Los ocupantes del inmueble son vecinos conocidos del barrio, entre ellos Yanela Fernández y su hija, Ayamey Fernández, quien es presidenta del Comité de Defensa de la Revolución (CDR) de la cuadra. Labrada relató que entraron a la casa por la fuerza, cuando su hijo Alejandro pasaba unos días en casa de la abuela paterna en el municipio Playa.
Dentro de la vivienda se encontraban documentos y pertenencias de Alejandro y la familia Labrada, así como objetos personales que fueron de Laura Pollán y Héctor Maseda, fotos, libros y numeroso material histórico relacionado con las Damas de Blanco y el movimiento opositor cubano.
“Parte de la casa la dejamos como un museo de las Damas de Blanco, con las cosas que fueron de mi madre”, manifestó Labrada, que vivió en el lugar hasta mudarse a otra dirección cercana, en la calle Pocito #104, en Centro Habana.

La casa de Laura Pollán se convirtió en epicentro de resistencia cívica y atención de la prensa internacional al producirse la llamada Primavera Negra, en marzo de 2003. El gobierno lanzó una redada para apresar y condenar a largas penas a 75 miembros del movimiento disidente, y sus madres, esposas e hijas decidieron movilizarse para reclamar la liberación de sus familiares sometidos a procesos sumarios injustos.
Fue así como se gestó el movimiento de las Damas de Blanco, que Laura Pollán acogió y animó desde su propia vivienda, organizando mensualmente un Té Literario para escuchar testimonios sobre la situación de los prisioneros.
El lugar fue punto de encuentro de opositores, activistas y familiares de los presos políticos, y también fue objeto de mítines de repudio y actos vandálicos, perpetrados por partidarios gubernamentales.
Desde el 2015 la sede de las Damas de Blanco fue trasladada al barrio habanero de Lawton, donde reside Berta Soler, actual líder y fundadora del movimiento.

Natural de Manzanillo, provincia Granma, y maestra de profesión, Laura Pollán lideró las Damas de Blanco y logró amplio reconocimiento en sus reclamos por la libertad de los presos políticos y la defensa de los derechos humanos en Cuba. En 2005, el movimiento recibió el Premio Sajarov del Parlamento Europeo, pero el gobierno cubano le impidió viajar a Bruselas para recibir el galardón.
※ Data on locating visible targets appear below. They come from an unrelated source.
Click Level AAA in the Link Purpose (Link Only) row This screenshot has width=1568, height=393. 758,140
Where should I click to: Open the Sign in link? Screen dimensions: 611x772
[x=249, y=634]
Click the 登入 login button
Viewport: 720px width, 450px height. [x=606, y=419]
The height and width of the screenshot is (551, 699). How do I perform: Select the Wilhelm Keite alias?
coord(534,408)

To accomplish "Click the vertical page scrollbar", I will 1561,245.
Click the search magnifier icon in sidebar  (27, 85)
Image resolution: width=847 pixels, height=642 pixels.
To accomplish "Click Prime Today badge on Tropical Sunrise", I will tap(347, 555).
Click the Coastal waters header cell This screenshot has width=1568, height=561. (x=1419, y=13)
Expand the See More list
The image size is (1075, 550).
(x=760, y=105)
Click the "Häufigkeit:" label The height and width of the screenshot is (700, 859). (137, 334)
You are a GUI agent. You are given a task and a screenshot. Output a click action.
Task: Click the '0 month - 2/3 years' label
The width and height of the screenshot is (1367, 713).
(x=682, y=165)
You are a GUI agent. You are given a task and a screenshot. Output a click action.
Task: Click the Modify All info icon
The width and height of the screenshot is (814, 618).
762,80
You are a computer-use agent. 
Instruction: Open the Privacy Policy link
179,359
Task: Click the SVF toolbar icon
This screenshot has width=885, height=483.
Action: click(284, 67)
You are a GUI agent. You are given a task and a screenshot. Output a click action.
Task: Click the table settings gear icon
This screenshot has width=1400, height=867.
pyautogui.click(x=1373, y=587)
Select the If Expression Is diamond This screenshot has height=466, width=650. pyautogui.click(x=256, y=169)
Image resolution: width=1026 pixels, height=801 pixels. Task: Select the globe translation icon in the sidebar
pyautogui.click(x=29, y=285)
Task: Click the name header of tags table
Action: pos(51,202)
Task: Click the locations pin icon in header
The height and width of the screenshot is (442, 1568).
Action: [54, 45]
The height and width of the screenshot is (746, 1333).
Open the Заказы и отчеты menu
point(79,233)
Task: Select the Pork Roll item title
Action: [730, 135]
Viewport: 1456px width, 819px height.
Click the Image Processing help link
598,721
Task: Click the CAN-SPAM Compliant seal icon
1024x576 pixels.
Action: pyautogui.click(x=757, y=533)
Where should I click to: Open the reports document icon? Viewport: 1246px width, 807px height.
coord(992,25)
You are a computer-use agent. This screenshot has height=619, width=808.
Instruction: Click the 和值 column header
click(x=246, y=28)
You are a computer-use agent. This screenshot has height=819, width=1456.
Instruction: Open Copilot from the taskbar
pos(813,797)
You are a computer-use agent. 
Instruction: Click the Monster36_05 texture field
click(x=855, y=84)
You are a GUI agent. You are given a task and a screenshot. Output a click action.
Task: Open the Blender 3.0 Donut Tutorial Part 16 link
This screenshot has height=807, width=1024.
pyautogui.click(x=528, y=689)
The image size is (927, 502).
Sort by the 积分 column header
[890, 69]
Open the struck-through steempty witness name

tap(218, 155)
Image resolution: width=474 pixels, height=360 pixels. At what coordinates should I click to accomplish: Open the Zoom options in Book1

Pollán falleció el 14 de octubre 2011 de manera misteriosa. Los médicos alegaron un paro cardiorrespiratorio producido por una grave infección pulmonar y su condición diabética. Sin embargo, familiares y personas cercanas sospecharon que su muerte pudo ser provocada, aunque no existen pruebas concluyentes para afirmarlo.
Labrada dice que se ha dedicido a denunciar el despojo de su propiedad ante la pasividad y las excusas injustificadas de los organismos competentes para solucionar el caso.
“Esto es tortura psicológica, añadida al desgaste físico que sufrimos todo el tiempo los cubanos en este país”, dijo Labrada. “He dedicido denunciar públicamente esta situación porque esa es mi casa, que está ocupada por ladrones, y yo no tengo que esperar más para revelar lo que está pasando”.